Alerting with Prometheus

Over the past several posts, I have discussed how to gather metrics about your infrastructure and web applications. Now, the natural progression is to move into alerting with Prometheus. This post will build on the previous post on gathering website and DNS responses. I will be taking you through how to setup a rule whenever a website gives a response other than a 200 OK response. To accomplish this we will take a look at the metric http_response_http_response_code gathered via Telegraf.

Prometheus Setup

You configure rules in files and reference those file names within the Prometheus configuration. A common practice is to name the file alert.rules within the /etc/prometheus/ directory.

The following outlines what the file will contain. The alert rules will be defined by a YAML file that specifies the alert name (alert), expression (expr) to search for within Prometheus, and the time (for) that the event status meets the criteria. There are additional keys available as well, such as labels and annotations as demonstrated below:

groups:
- name: websites
  rules:
  - alert: WebsiteDown
    expr: http_response_http_response_code != 200
    for: 1m
    labels:
      severity: critical
    annotations:
      summary: "{{ $labels.instance }} is not responding with 200 OK."

This is what the configuration will look like for the prometheus.yml file. The rules file that is created above will be added to the array under the key rule_files. This will allow for multiple files to be processed by Prometheus.

global:
  scrape_interval: 15s

rule_files:
  - alert.rules

alerting:
  alertmanagers:
  - static_configs:
    - targets:
      - localhost:9093

scrape_configs:
  - job_name: 'prometheus'
    scrape_interval: 5s
    static_configs:
      - targets: ['localhost:9090']

  - job_name: 'telegraf website'
    scrape_interval: 10s
    static_configs:
      - targets:
        - "localhost:9012"

Once the rules are loaded, you can verify the rules by going to the Prometheus url – http://<hostname_or_ip>:9090/rules. You will now see what rules are loaded:

Prometheus AlertManager

Now you have a configuration for the alerts, but how do you actually manage them? You’ll need to add an application into the environment, Prometheus AlertManager. AlertManager is where you will handle the silencing, deduplicating, grouping, and routing of alerts to the appropriate outputs. These destinations can include, but not limited to, Slack, email, or webhooks. The AlertManager configuration page has the details on how to make configuration for these:

Email
HipChat
PagerDuty
Pushover
Slack
OpsGenie
Webhook
VictorOps
WeChat

AlertManager Installation

Installation can be done in several ways. There are binaries available for many common platforms, Docker containers, and installation from source. In this demo, I will just be installing the binary via the installation using wget to download the file.

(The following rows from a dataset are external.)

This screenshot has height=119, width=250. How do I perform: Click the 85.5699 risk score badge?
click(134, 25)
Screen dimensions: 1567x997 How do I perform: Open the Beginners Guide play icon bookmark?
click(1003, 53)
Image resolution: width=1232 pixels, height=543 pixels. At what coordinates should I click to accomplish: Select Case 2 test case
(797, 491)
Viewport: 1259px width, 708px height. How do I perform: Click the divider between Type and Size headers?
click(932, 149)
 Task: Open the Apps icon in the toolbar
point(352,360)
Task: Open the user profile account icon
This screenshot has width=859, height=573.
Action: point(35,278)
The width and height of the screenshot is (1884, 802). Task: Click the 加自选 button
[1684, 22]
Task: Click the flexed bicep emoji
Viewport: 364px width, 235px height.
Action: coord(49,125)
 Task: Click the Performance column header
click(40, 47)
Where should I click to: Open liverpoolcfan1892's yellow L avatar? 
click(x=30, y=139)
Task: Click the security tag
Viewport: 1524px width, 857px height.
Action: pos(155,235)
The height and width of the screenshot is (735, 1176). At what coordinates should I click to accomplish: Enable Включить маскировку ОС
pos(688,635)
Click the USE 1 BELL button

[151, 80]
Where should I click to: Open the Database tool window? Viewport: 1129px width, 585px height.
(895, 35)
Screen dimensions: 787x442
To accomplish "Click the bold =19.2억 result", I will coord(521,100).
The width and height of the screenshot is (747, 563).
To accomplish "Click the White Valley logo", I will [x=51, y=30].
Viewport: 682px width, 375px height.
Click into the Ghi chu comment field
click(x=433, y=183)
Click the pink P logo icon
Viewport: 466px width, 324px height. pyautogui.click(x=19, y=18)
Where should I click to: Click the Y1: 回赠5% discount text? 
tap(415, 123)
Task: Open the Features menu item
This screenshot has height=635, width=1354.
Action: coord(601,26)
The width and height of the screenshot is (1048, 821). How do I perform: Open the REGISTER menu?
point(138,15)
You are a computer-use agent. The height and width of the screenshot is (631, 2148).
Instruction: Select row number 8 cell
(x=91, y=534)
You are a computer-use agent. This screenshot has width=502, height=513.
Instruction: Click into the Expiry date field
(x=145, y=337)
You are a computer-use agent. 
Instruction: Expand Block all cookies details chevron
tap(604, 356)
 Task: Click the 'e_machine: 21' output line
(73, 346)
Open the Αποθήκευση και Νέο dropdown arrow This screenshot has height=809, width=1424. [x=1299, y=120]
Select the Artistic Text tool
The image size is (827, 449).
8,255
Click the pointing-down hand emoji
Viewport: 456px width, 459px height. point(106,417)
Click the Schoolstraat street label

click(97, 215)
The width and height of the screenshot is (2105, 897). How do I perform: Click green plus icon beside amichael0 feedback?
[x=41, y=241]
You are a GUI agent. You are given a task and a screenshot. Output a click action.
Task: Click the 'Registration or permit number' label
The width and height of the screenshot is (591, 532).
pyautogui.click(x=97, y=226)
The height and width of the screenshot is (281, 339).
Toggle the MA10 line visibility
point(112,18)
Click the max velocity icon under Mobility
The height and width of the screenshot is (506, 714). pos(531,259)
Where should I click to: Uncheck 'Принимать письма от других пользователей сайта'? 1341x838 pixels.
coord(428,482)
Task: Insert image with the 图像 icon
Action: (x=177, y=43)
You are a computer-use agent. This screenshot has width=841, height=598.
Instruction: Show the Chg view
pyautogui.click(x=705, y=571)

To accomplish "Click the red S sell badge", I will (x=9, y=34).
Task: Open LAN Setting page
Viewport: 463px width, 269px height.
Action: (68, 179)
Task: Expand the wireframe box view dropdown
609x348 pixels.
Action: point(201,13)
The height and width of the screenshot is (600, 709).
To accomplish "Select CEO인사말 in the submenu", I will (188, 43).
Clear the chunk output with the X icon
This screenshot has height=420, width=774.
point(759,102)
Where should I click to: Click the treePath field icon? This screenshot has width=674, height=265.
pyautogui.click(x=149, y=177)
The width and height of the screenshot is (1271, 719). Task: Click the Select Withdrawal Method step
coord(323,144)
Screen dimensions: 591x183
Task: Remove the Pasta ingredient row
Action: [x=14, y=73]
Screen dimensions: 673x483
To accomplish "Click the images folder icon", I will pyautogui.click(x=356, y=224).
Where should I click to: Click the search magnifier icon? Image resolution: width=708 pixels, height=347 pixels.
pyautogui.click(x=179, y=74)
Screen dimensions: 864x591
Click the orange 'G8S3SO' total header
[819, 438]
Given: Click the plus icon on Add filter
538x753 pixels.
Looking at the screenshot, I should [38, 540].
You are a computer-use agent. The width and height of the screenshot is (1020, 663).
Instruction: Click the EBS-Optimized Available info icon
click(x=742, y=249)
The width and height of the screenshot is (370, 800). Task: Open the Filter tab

Once the file is downloaded, we will expand it within the directory:

tar -xzf alertmanager-0.20.0.linux-amd64.tar.gz

AlertManager Configuration

The AlertManager configuration is to be handled in the alertmanager.yml file. An example may look like:

route:
  group_by: [Alertname]
  # Send all notifications to me.
  receiver: email-me

receivers:
- name: email-me
  email_configs:
  - to: $GMAIL_ACCOUNT
    from: $GMAIL_ACCOUNT
    smarthost: smtp.gmail.com:587
    auth_username: "$GMAIL_ACCOUNT"
    auth_identity: "$GMAIL_ACCOUNT"
    auth_password: "$GMAIL_AUTH_TOKEN"

AlertManager Execution

To start this test instance of AlertManager the command ./alertmanager --config.file="alertmanager.yml" is executed to start AlertManager:

$ ./alertmanager --config.file="alertmanager.yml"
level=info ts=2020-05-21T15:14:56.850Z caller=main.go:231 msg="Starting Alertmanager" version="(version=0.20.0, branch=HEAD, revision=f74be0400a6243d10bb53812d6fa408ad71ff32d)"
level=info ts=2020-05-21T15:14:56.850Z caller=main.go:232 build_context="(go=go1.13.5, user=root@00c3106655f8, date=20191211-14:13:14)"
level=info ts=2020-05-21T15:14:56.859Z caller=cluster.go:161 component=cluster msg="setting advertise address explicitly" addr=10.250.0.83 port=9094
level=info ts=2020-05-21T15:14:56.868Z caller=cluster.go:623 component=cluster msg="Waiting for gossip to settle..." interval=2s
level=info ts=2020-05-21T15:14:56.883Z caller=coordinator.go:119 component=configuration msg="Loading configuration file" file=alertmanager.yml
level=info ts=2020-05-21T15:14:56.883Z caller=coordinator.go:131 component=configuration msg="Completed loading of configuration file" file=alertmanager.yml
level=info ts=2020-05-21T15:14:56.885Z caller=main.go:497 msg=Listening address=:9093

You can see that the application starts up, and then the listening address port is displayed indicating in this instance the AlertManager is listening on port 9093.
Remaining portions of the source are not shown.